CIA has been hacking China for 11 YEARS, says Chinese cybersecurity firm citing Vault 7 leak

RT | March 3, 2020

US spies have been hacking into Chinese aviation, energy, internet and even government sectors for more than a decade, Beijing-based cybersecurity firm Qihoo 360 said after a probe based on ‘Vault7’ tools published by WikiLeaks.
Coming from a major and reputable Chinese cybersecurity vendor, the accusations – made public on Monday on the company’s blog, in both English and Chinese – carry extra weight. According to Qihoo, a group of hackers designated APT-C-39 has been confirmed as coming from the US Central Intelligence Agency.
“Qihoo 360 data have shown that the cyber-weapons used by the organization and the cyber weapons described in the CIA Vault 7 project are almost identical.”
The attacks were traced as far back as September 2008, with the greatest concentration of targets in Beijing, Guangdong and Zhejiang provinces, the company said. Among the targeted sectors were civil aviation, scientific research institutions, oil and petroleum industries, internet companies and Chinese government.
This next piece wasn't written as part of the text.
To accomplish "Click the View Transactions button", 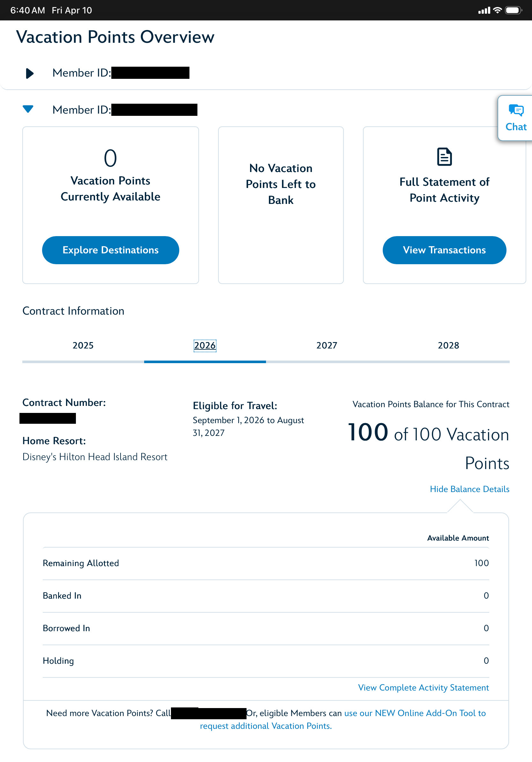I will coord(444,250).
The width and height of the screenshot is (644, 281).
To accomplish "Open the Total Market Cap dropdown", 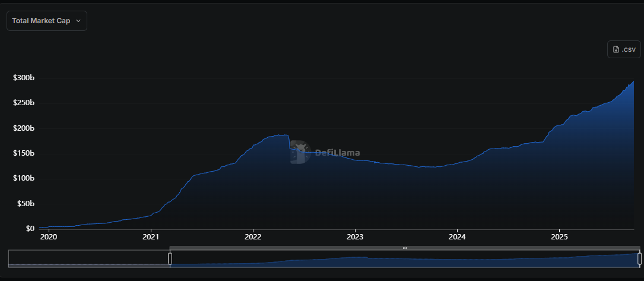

The cybersecurity firm came to a conclusion that the attack was initiated by a “state-level hacking organization” because  the hackers had used “CIA-exclusive cyber weapons” such as Fluxwire and Grasshopper – long before they were publicly revealed to have been developed by US spies, when WikiLeaks published the so-called “Vault7” cache of documents, in March 2017.
Control commands and encryption schemes of APT-C-39 also lined up with Vault7 disclosures, while compilation times matched “North American business hours,” Qihoo said.
The CIA coder accused of leaking the documents, Joshua A. Schulte, is currently on trial for espionage in the US.
Another Chinese antivirus company, Qi-Anxin, published a report in September 2019 also accusing the CIA of hacking Chinese companies, notably the aviation sector. Qi-Anxin’s research was also based on analyzing CIA software made public by WikiLeaks.